TASK TO COMPLETE =>
Apart from the pictures, print the data below exactly as given.

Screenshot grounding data

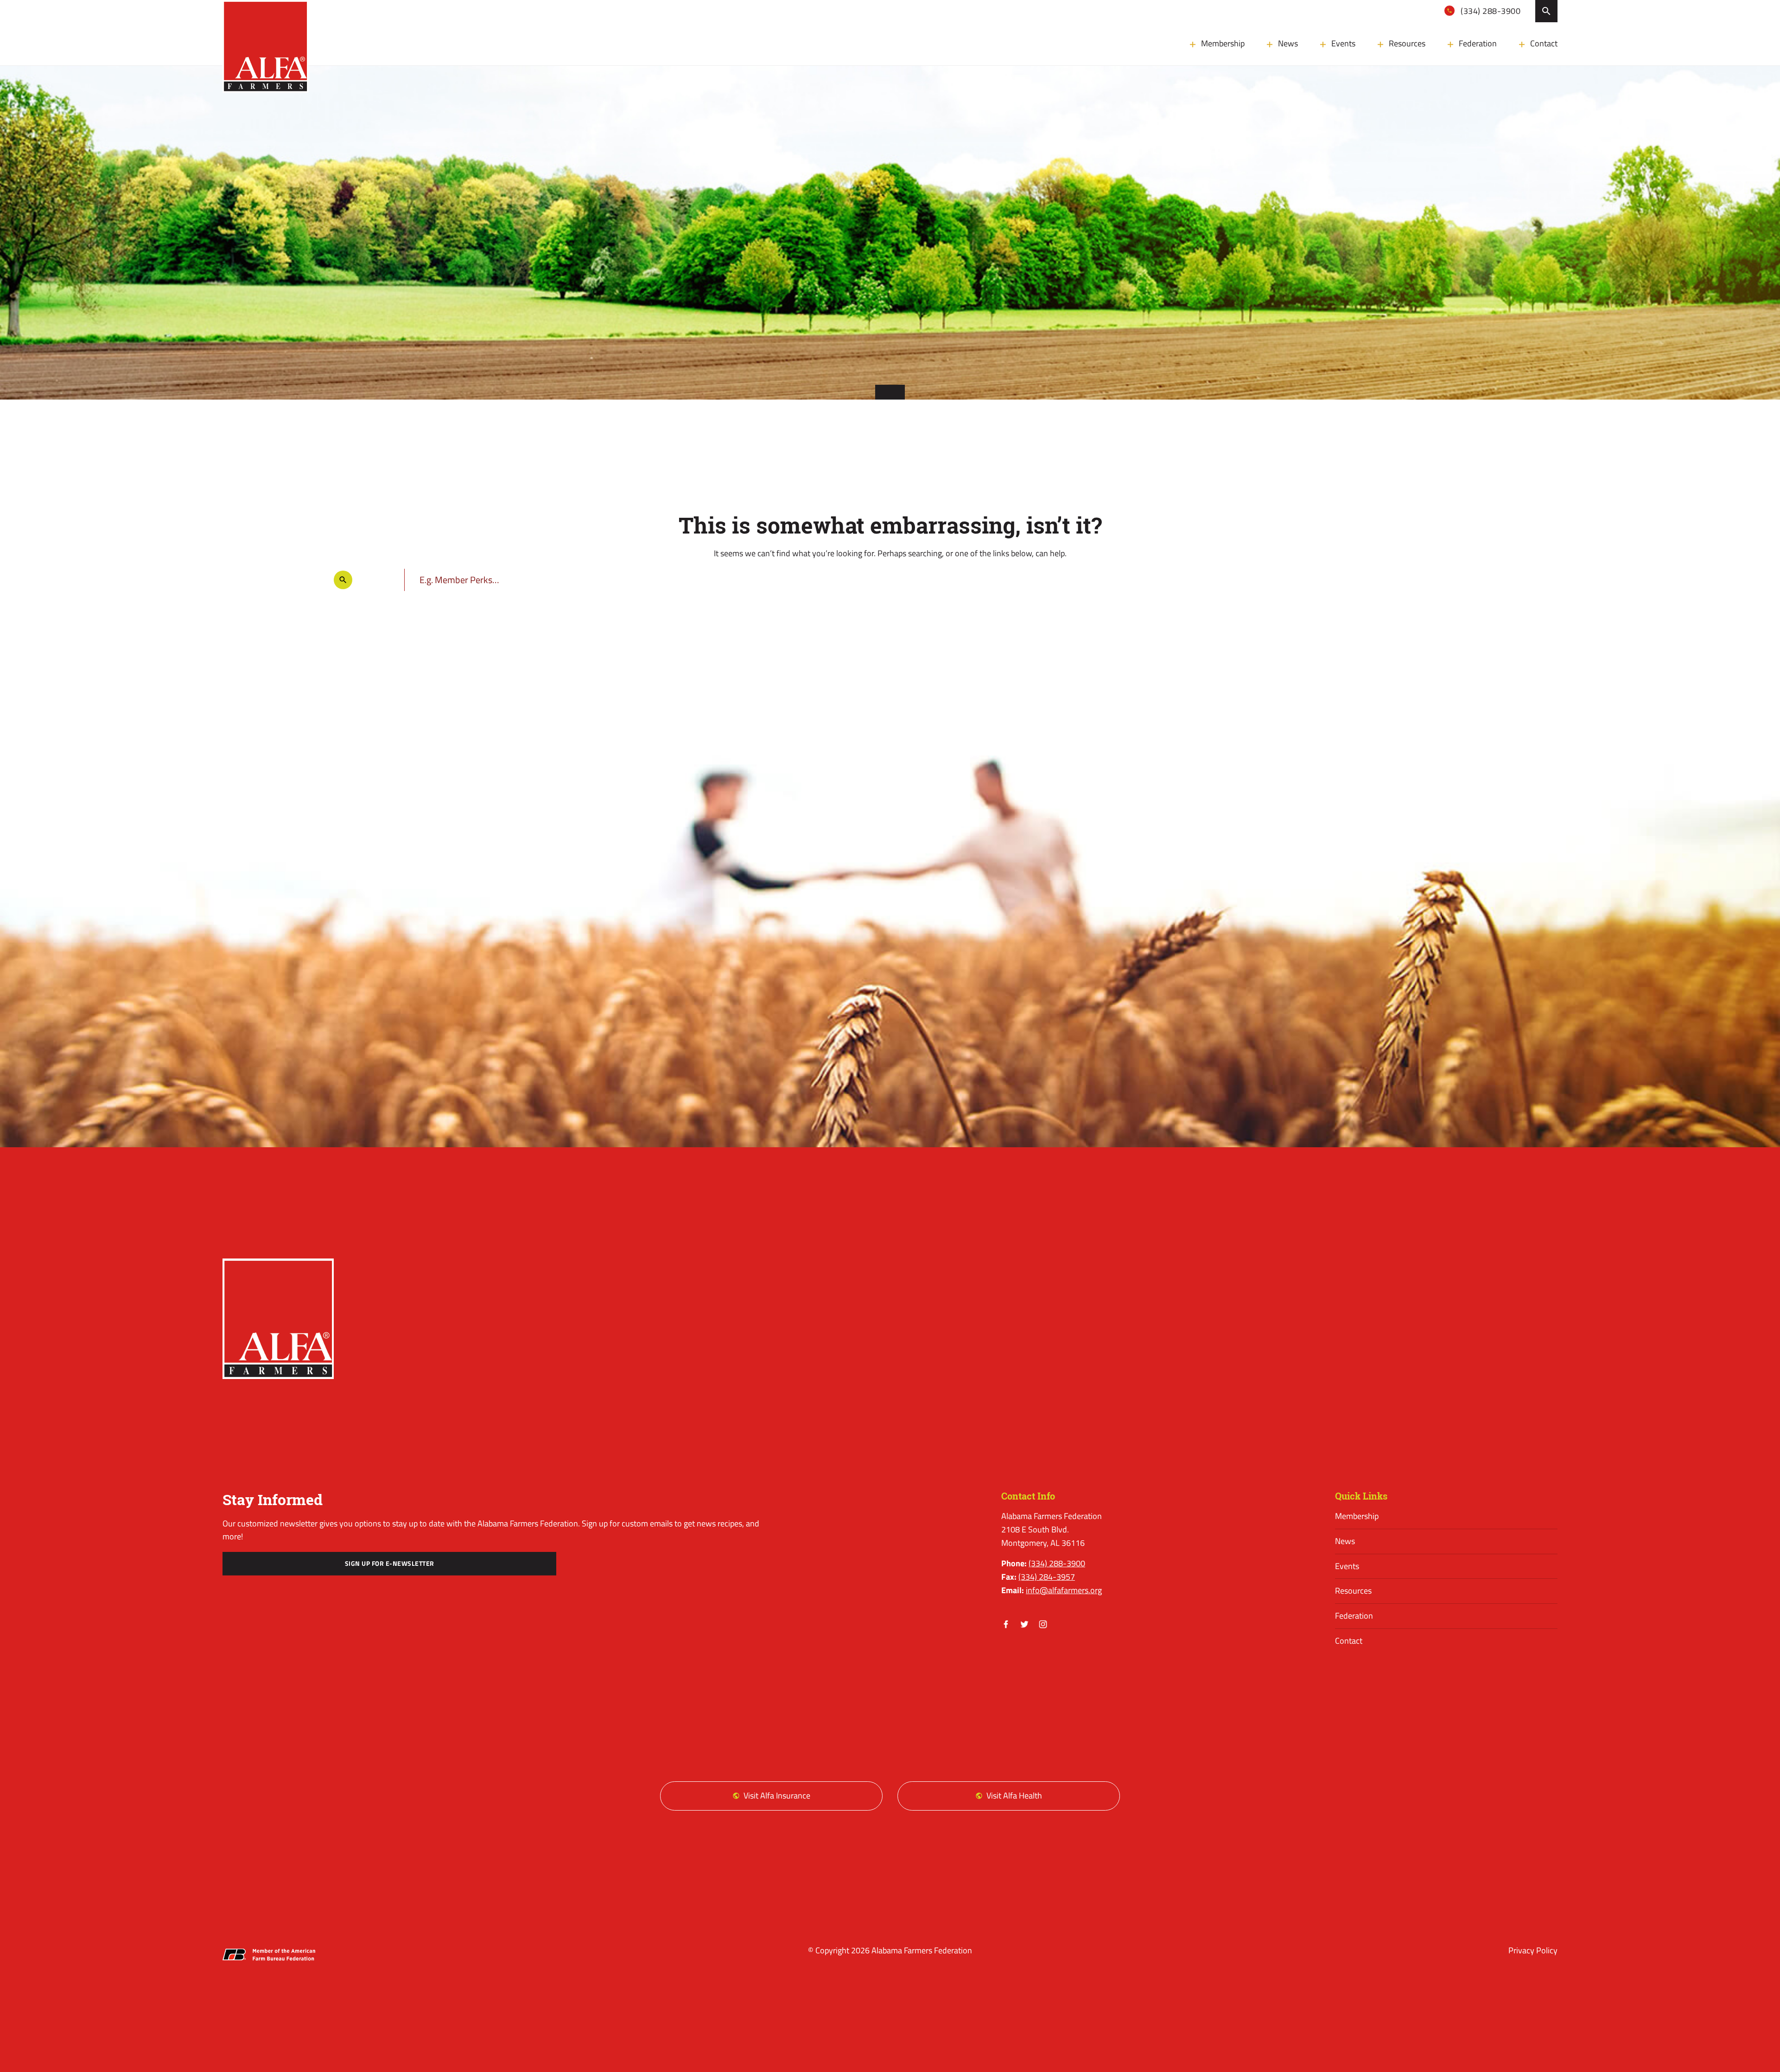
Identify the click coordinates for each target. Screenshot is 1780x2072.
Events (1343, 43)
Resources (1407, 43)
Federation (1478, 43)
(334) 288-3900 (1490, 11)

COMPLETED TASK =>
Identify the click coordinates for each target. Screenshot is 1780x2072.
Events (1343, 43)
Resources (1407, 43)
Federation (1478, 43)
(334) 288-3900 (1490, 11)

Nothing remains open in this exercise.